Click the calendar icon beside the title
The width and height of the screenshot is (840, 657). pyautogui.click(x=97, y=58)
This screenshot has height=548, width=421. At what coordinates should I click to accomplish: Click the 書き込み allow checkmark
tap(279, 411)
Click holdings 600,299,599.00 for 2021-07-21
* * *
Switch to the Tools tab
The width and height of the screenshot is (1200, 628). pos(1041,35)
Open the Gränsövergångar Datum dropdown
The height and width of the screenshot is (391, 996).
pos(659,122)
---
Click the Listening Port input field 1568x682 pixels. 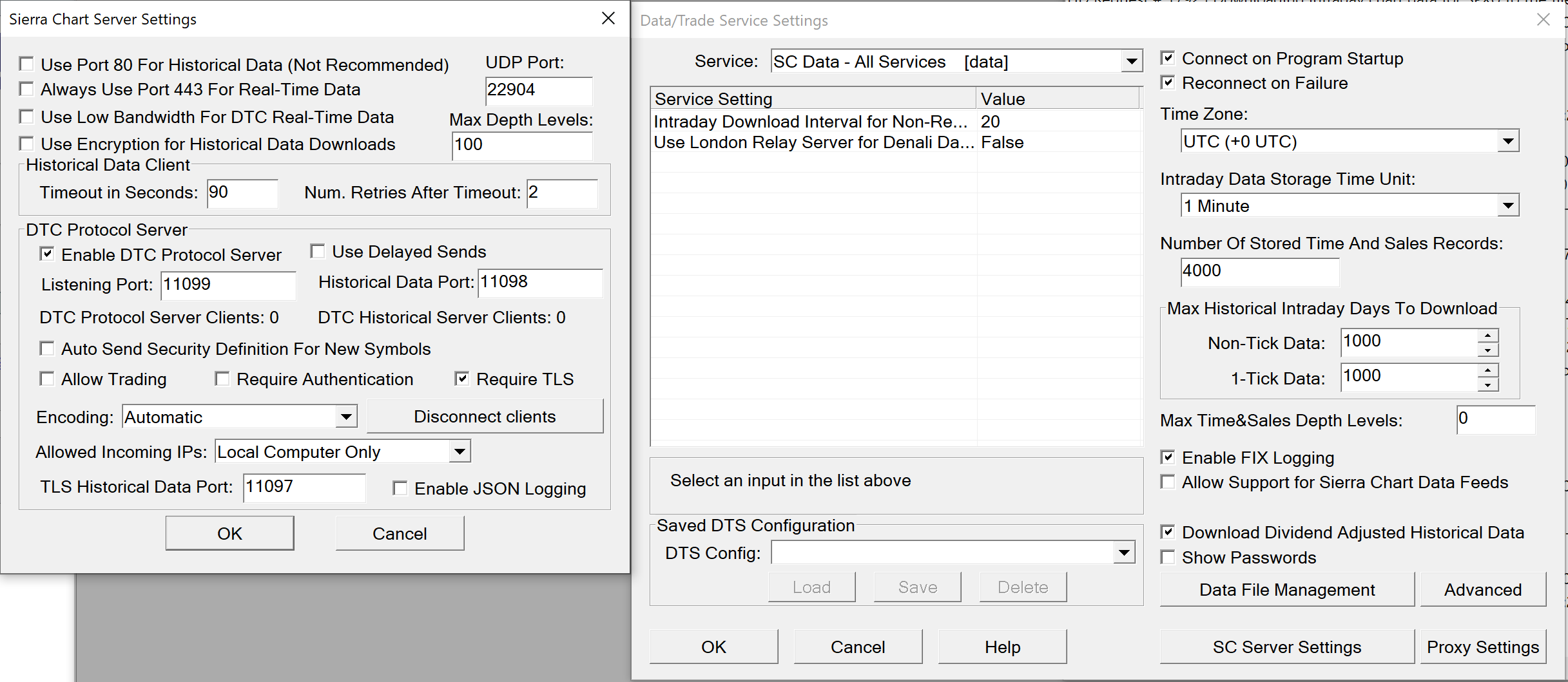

_YOUR GOAL_
Look above for the line that contains "This screenshot has". Starting there, transcribe every line exactly until you have copied the line that contains "Click holdings 600,299,599.00 for 2021-07-21".

_TASK SOLUTION_
This screenshot has height=548, width=421. At what coordinates should I click to accomplish: Click the 書き込み allow checkmark
tap(279, 411)
Click holdings 600,299,599.00 for 2021-07-21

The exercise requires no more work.